TRY IT — Only the lines of the data below from the one with "Task: Click the" through the one with "This screenshot has height=840, width=1403." are wanted. Repeat them exactly.

THE INPUT —
☆ ☆ ☆

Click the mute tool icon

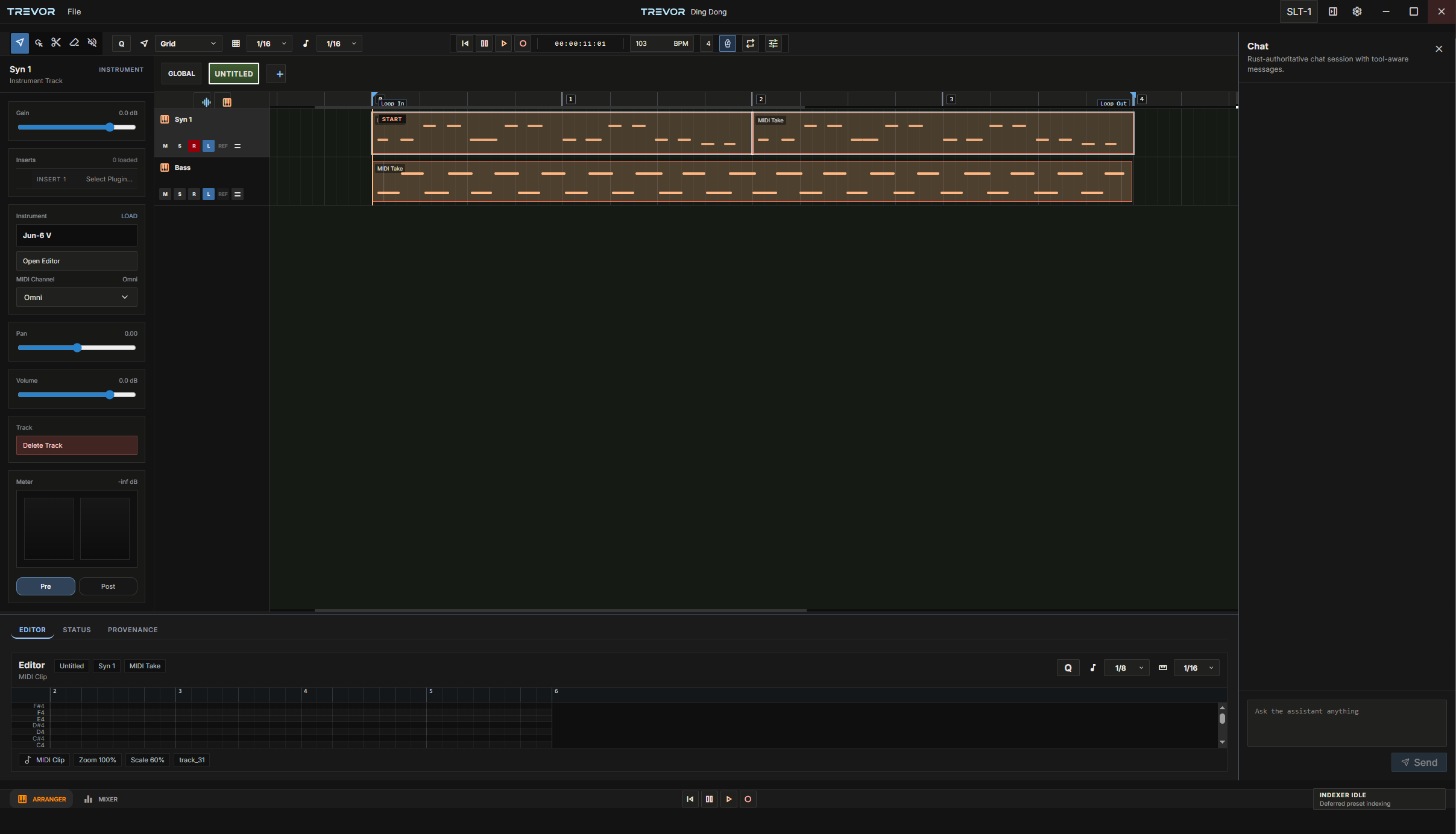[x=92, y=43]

☆ ☆ ☆

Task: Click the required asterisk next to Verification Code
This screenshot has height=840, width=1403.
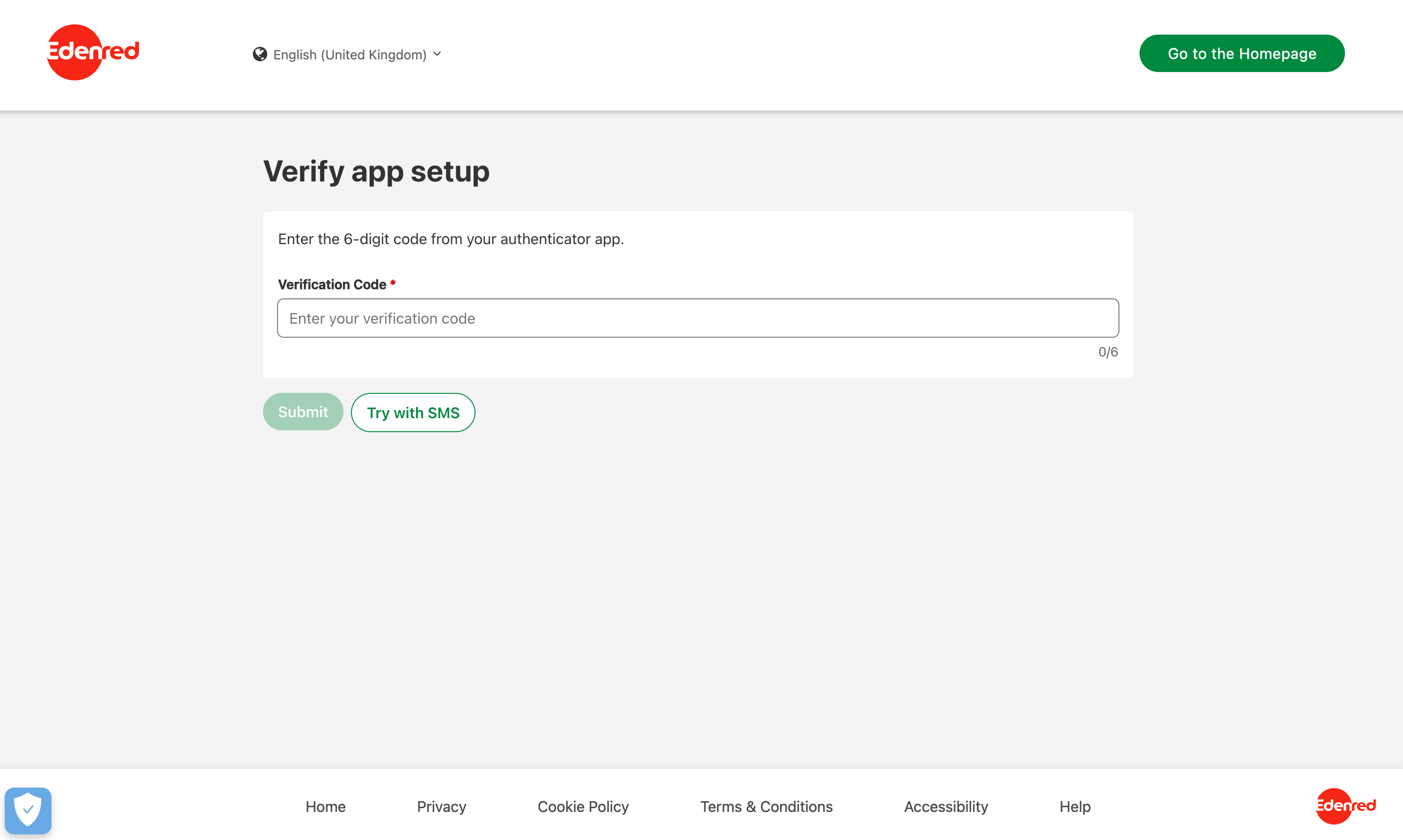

☆ ☆ ☆

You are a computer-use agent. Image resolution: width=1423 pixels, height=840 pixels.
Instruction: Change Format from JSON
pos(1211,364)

☆ ☆ ☆

ANSWER FOR THE TASK —
Task: Click the required asterisk next to Verification Code
This screenshot has height=840, width=1403.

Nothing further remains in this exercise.